Thursday, July 28, 2011

Review: Invincible Summer

Title: Invincible Summer
Author: Hannah Moskowitz
Release Date: April 19, 2011
Publisher: Simon Pulse
Cover Designer:
Cara E. Petrus
Age Audience: YA
Genre: Contemporary
Tagline: Some girls are addictive.
Summary: Noah’s happier than I’ve seen him in months. So I’d be an awful brother to get in the way of that. It’s not like I have some relationship with Melinda. It was just a kiss. Am I going to ruin Noah’s happiness because of a kiss?
Across four sun-kissed, drama-drenched summers at his family’s beach house, Chase is falling in love, falling in lust, and trying to keep his life from falling apart.

My Review:
The first thing I want to say is to NOT judge this book by its cover. It’s a great cover, but it doesn’t fit the book at all. The girl in a bikini lying on the beach gives the impression of a fluffy summer romance, which this book most definitely was not.

I heard about the Camus quoting before I started reading the book, and I thought it would bother me. But it didn’t. In fact, I really liked it, and now I’m curious to read more of Camus’ work. This could just be a personal view, but I didn’t think it was unusual for the teens to quote Camus in everyday speech at all. I saw it as no more abnormal than the way my family always quotes TV shows and movies.

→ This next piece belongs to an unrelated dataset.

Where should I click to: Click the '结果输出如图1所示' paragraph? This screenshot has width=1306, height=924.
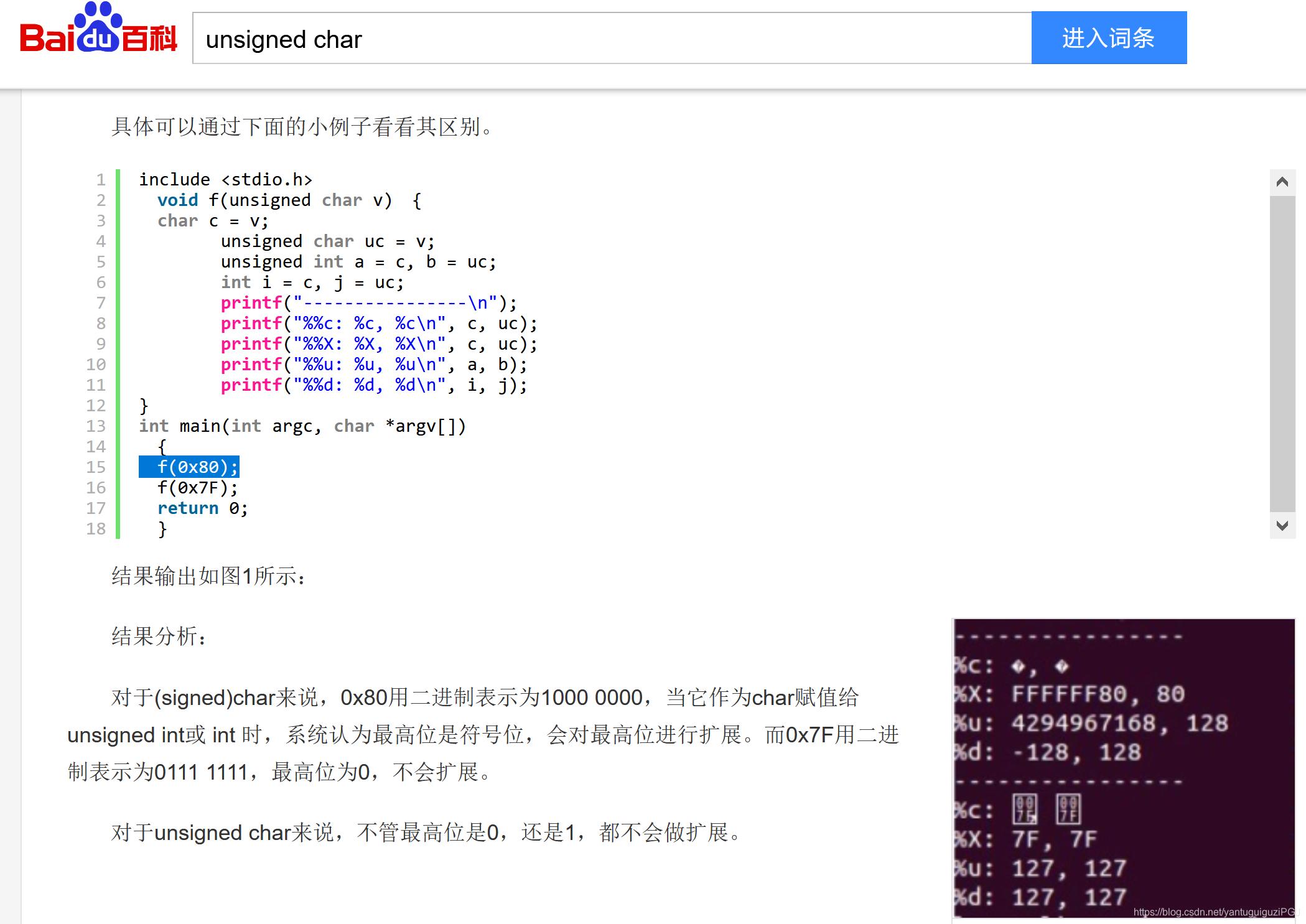pyautogui.click(x=208, y=576)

The writing was so real and honest. There was a lot of heavy swearing, but I liked that! Teens swear in real life, so it would be short of the truth to not have them swear in fiction. I was so compelled that I was up until 3 a.m. reading this book. And unlike most of the time, I wasn’t reading because I couldn't sleep. I couldn't sleep because I was reading.

In the beginning, when you’re reading about a barbecue the McGills are having with their beach house neighbors, the Hathaways, everything about the scene and setting gives off such a happy and content feeling you know it’s going to become something you’ll look back on with nostalgia later in the book. The dialogue between Chase and his siblings made me laugh out loud at times because they sounded like conversations I would have with my siblings—though my family is nowhere near as dysfuctional as the McGill’s.

I really don’t know what more I can say about this book. Invincible Summer was not completely a happy story, but it was a realistic, beautiful and intense one that needed to be told.